A. R. Rahman chronology
| May Madham (1994) | Kaadhalan (1994) | Pavithra (1994) |

= Kaadhalan (soundtrack) =

Kaadhalan (/ta/) is the soundtrack to the 1994 Tamil film of the same name, directed by Shankar. The soundtrack, features 9 songs composed by A. R. Rahman and lyrics penned by Vaali, Vairamuthu, Shankar and Thirikudarasappa Kavirayar. The Choreographers were Sundaram – Mugur Sundar and Raju Sundaram. The Hindi version, Humse Hai Muqabala, sold 2.5 million soundtrack album units in India.

== Background ==
For the film's soundtrack and score, Shankar renewed his association with A. R. Rahman, after previously collaborating with him in Gentleman (1993). Rahman experimented new styles for the film's music, with "Petta Rap" written by Shankar (in his only stint as a lyricist) featured lyrics in Madras Bashai and written in a rap-like style, interspersing Tamil and English words. Although composed in a folk style, Rahman further used keyboards and synthesizers. Suresh Peters, the rapper of the song, revealed that he and Rahman earlier tried a rap song for May Maadham, but the song was scrapped as Rahman felt it did not fit the score, until he decided to resurrect the idea for Kaadhalan.

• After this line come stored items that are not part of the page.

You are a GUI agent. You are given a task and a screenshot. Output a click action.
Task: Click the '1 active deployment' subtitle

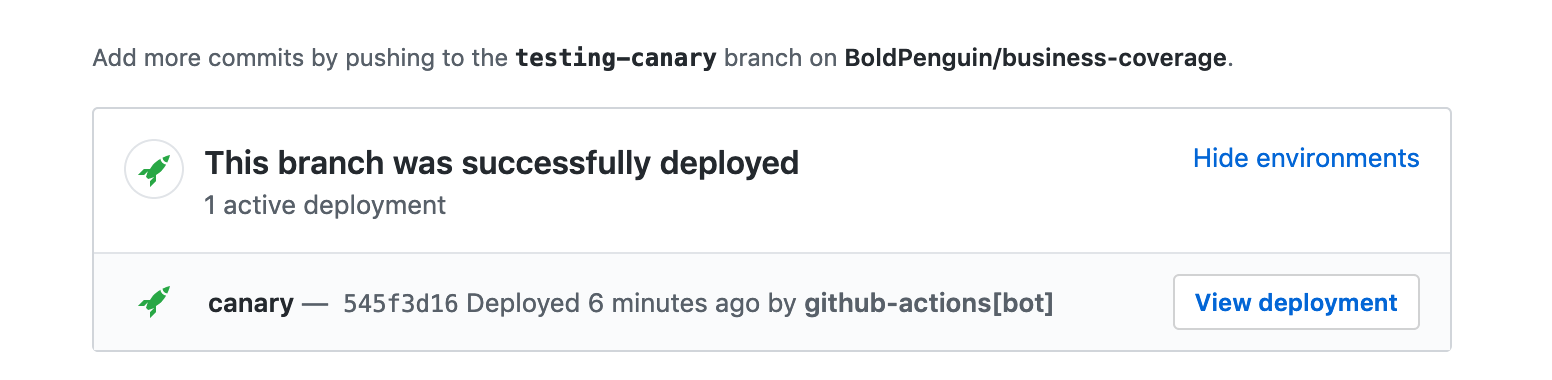pos(325,206)
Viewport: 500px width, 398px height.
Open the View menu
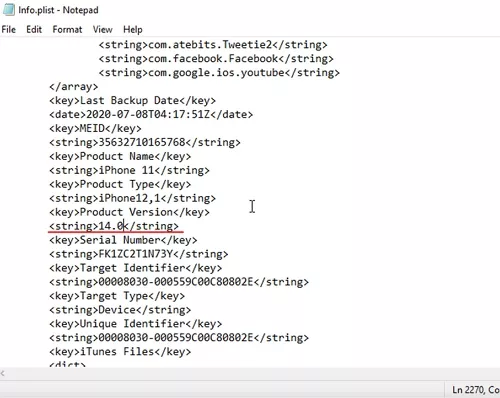102,30
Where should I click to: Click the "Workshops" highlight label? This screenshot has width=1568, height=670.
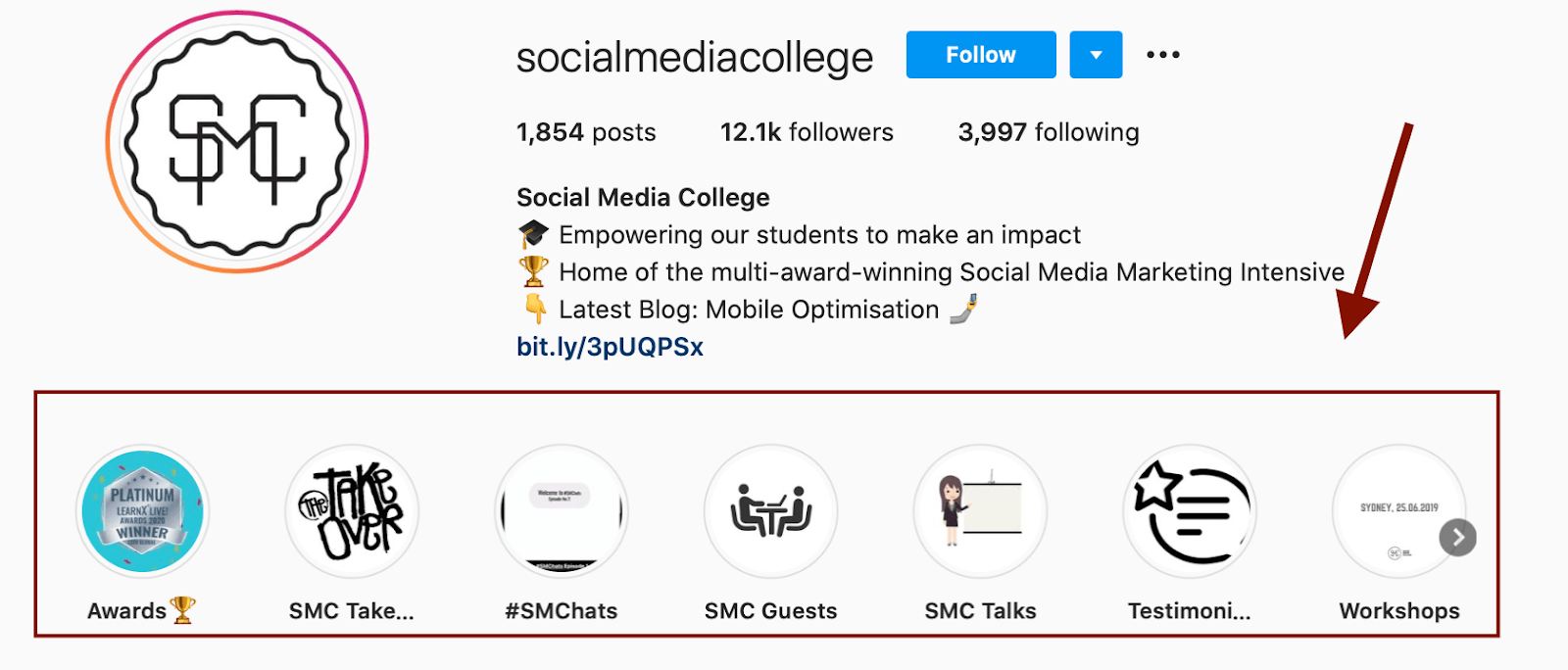point(1399,611)

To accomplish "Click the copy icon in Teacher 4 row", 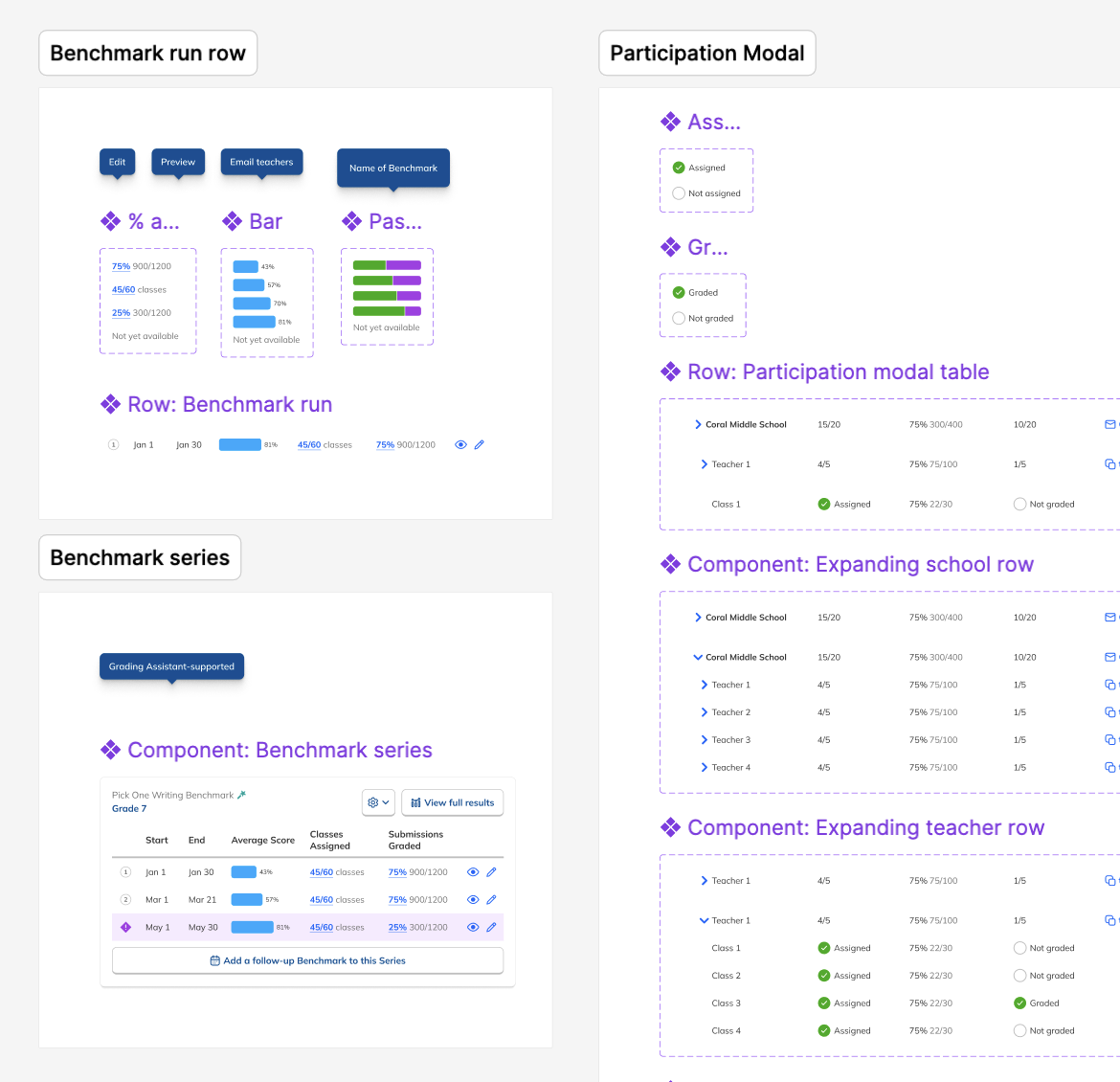I will [x=1109, y=768].
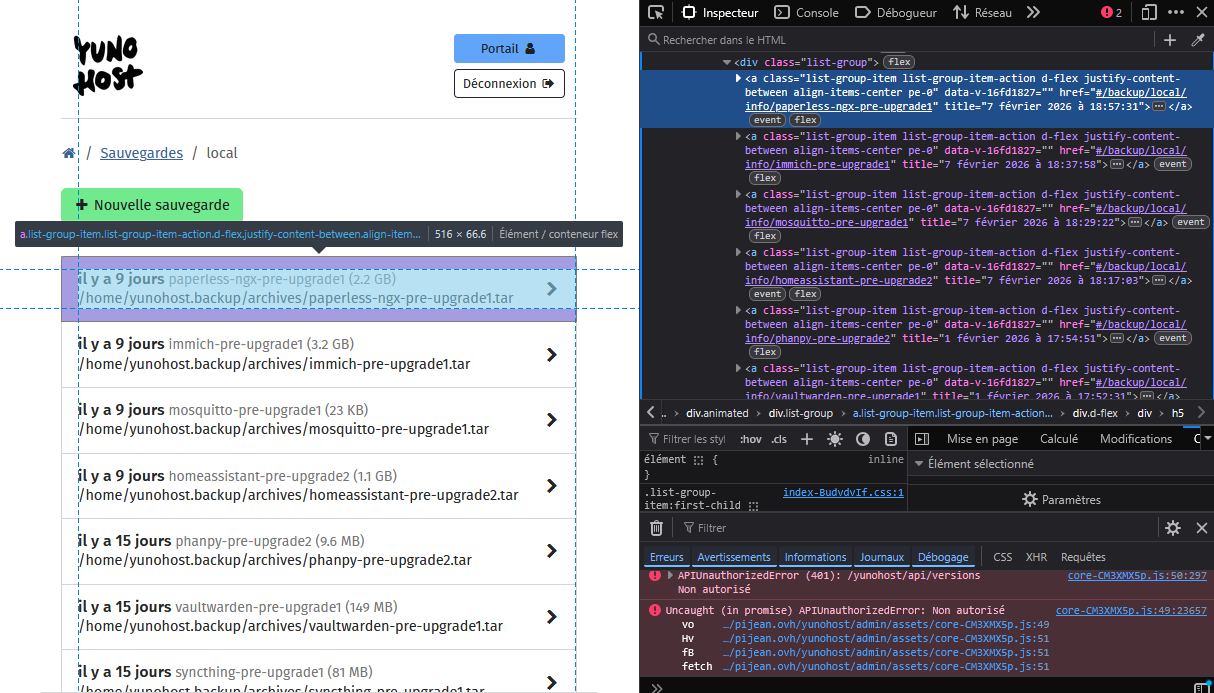Toggle the :hov pseudo-class panel
Screen dimensions: 1214x693
(750, 439)
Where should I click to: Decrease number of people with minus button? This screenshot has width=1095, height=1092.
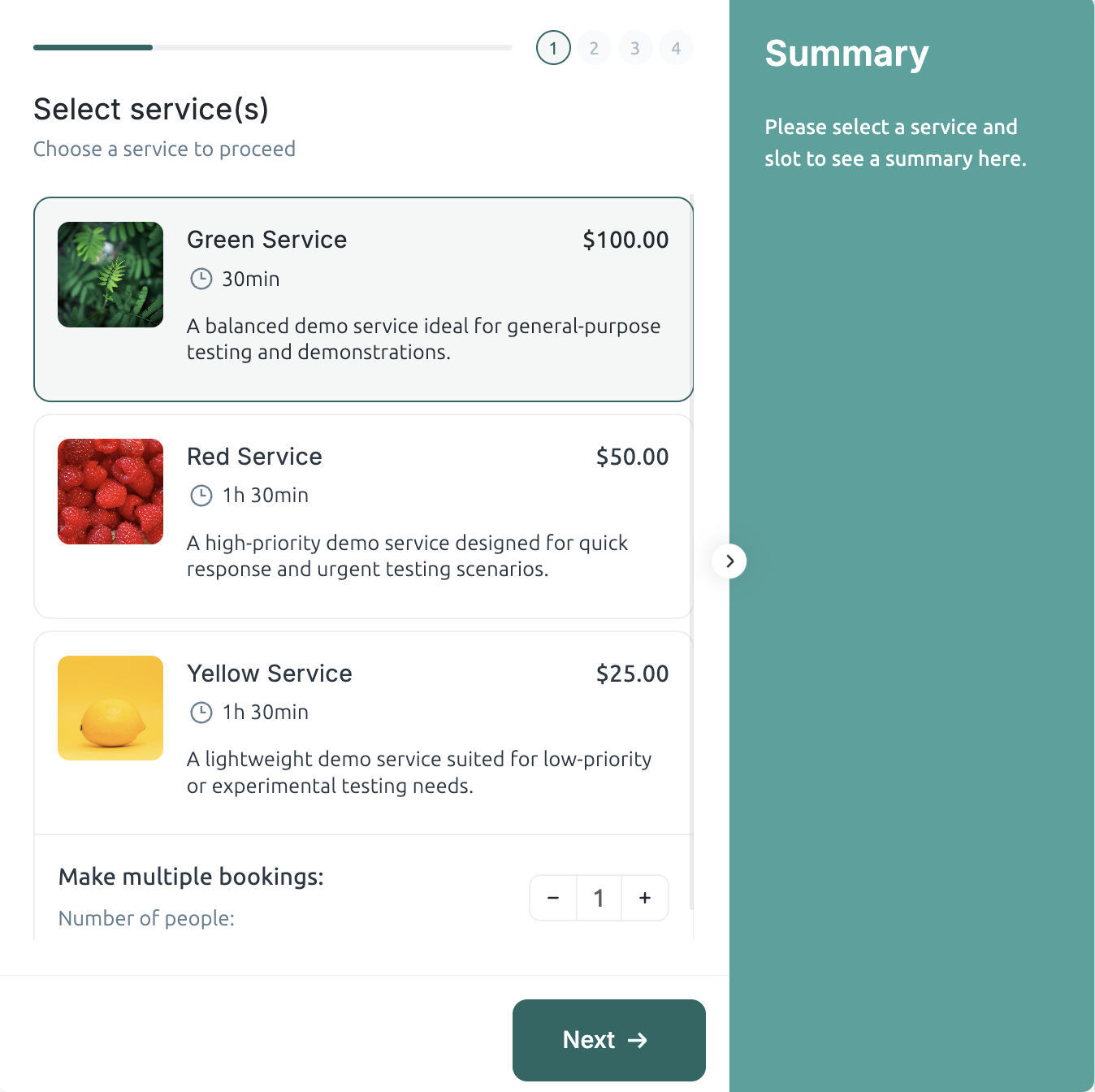553,898
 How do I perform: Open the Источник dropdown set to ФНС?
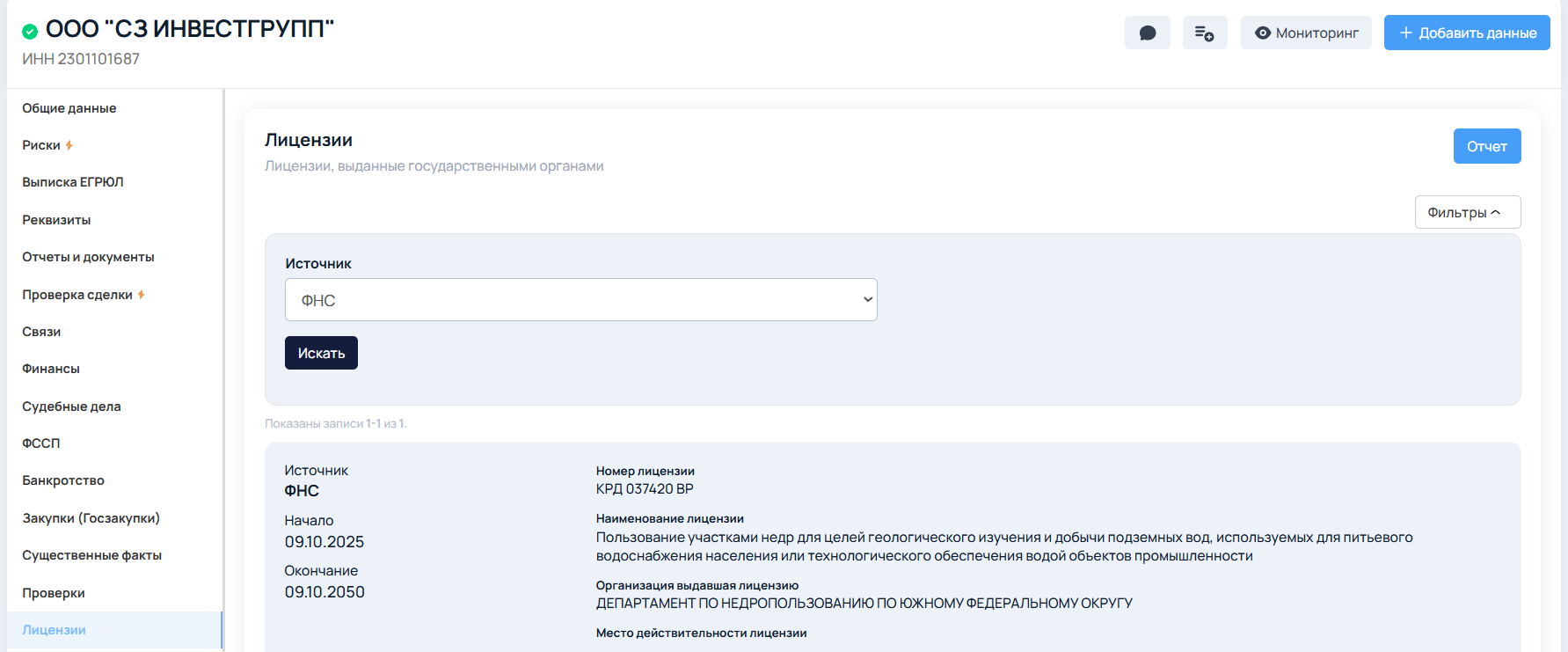[580, 300]
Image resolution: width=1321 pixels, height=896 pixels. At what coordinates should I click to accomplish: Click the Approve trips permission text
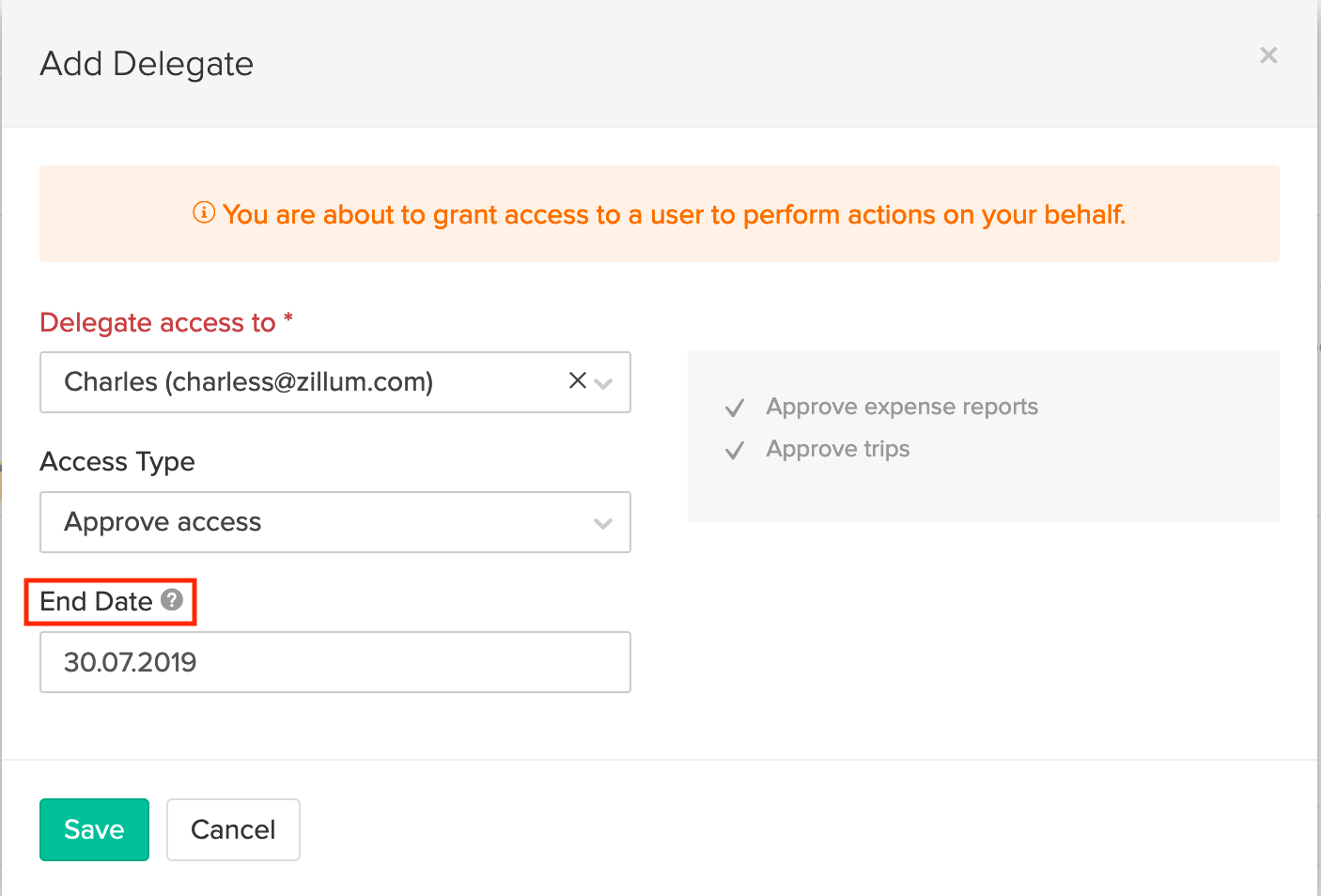pos(837,449)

P. Unnikrishnan made his playback singing debut with the song "Ennavale Ennavale" which is set in Kedaram raga. The song emerged as the breakthrough for the singer. During the recording of the song "Mukkabla", Rahman wanted Mano's voice to sound like R. D. Burman's as a means to distance him from S. P. Balasubrahmanyam, to whom he was frequently compared.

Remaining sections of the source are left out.